Public Pre-K Financial Landscape


September 16, 2016
Economics and FinanceFederal
Richard Kasmin

The view of preschool as welfare influences the way preschool education is financed and helps explain why the US doesn’t offer every child a quality preschool education. Preschool funding is much more heavily dependent on a patchwork of federal programs — a tradition more reflective of social insurance programs than public education, which is primarily a state and local responsibility. As a result in most states preschool programs including Head Start and subsidized child care target only the most vulnerable young children — a noble goal for sure, but even these programs fail to reach most of the intended beneficiaries and funding levels are far from adequate for a quality early education.

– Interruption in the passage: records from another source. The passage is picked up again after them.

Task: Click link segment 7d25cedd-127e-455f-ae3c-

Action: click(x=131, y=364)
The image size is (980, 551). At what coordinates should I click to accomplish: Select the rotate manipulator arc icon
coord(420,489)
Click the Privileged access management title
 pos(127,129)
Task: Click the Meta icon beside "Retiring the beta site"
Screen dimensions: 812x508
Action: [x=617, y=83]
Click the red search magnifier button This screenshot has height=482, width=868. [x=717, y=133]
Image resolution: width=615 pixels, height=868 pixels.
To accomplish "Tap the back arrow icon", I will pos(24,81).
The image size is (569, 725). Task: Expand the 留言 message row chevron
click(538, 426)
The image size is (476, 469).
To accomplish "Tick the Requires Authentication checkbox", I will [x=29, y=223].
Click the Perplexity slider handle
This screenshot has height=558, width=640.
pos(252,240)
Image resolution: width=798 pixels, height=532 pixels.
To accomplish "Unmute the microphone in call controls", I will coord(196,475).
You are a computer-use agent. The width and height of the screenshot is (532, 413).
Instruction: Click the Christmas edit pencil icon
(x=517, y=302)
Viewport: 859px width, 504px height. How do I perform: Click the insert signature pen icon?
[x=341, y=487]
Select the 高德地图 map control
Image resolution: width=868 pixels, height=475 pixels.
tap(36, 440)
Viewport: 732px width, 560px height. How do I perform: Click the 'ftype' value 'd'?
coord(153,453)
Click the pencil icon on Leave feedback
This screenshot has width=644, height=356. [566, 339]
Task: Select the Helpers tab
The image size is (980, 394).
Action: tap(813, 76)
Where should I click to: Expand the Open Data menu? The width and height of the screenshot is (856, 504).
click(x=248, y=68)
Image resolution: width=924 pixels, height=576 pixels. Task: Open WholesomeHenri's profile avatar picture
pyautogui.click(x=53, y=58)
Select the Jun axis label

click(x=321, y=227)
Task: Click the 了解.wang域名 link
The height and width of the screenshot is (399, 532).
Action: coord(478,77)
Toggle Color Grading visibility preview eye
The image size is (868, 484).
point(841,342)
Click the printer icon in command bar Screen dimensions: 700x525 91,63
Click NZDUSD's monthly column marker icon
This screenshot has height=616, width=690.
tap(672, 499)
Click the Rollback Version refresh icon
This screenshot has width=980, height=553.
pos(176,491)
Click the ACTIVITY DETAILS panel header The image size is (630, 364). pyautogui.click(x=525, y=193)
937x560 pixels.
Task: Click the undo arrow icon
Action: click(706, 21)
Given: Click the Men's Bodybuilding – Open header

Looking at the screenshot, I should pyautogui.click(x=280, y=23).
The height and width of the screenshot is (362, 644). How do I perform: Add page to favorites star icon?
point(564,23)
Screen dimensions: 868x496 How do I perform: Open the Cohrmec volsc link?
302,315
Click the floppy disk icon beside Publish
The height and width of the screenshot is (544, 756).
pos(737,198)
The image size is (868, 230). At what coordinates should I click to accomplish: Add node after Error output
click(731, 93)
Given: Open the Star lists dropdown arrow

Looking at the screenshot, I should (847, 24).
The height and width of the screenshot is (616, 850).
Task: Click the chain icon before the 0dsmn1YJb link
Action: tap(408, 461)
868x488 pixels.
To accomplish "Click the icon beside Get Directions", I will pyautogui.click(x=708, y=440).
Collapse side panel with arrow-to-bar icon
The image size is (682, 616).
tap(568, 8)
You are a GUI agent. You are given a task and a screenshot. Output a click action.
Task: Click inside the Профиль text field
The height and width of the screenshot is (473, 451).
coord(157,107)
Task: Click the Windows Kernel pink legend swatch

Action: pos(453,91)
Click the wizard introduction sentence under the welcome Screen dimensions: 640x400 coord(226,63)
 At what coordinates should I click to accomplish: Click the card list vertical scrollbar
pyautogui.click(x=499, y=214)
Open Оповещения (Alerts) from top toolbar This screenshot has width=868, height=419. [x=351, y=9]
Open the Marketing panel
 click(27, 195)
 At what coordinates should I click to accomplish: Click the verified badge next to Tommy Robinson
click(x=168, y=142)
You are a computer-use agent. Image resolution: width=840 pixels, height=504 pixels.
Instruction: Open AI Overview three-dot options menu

If the US public was more convinced of the educational value of pre-K, would we see more state and local financial resources being invested? It seems likely.  Most states do provide some funding for preschool and child care, but local funding is much less common.  By contrast, 45% of public K-12 education comes from local taxes, the large majority from property tax receipts. State resources account for another 47% of spending. The rest — just 8% — is filled by federal funds.  If the local share for early childhood programs were equal to that for K-12, funding for state pre-K programs would just about double.

Taking a broader view including Head Start and state funded pre-K, just over half of the dollars come from federal government financing (51%), with states providing 39% and just 9% deriving from local sources. With a few notable exceptions, such as Maine, Oklahoma, and West Virginal, most states have virtually no local tax support for public early education programs.